**YOUR GOAL:**
Transcribe all of the data exactly, leaving nothing out.

--

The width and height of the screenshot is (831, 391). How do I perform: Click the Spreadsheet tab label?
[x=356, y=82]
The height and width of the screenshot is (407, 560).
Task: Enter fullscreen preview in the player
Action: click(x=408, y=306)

--

**RESPONSE TO THIS TASK:**
The width and height of the screenshot is (831, 391). How do I perform: Click the Spreadsheet tab label?
[x=356, y=82]
The height and width of the screenshot is (407, 560).
Task: Enter fullscreen preview in the player
Action: click(x=408, y=306)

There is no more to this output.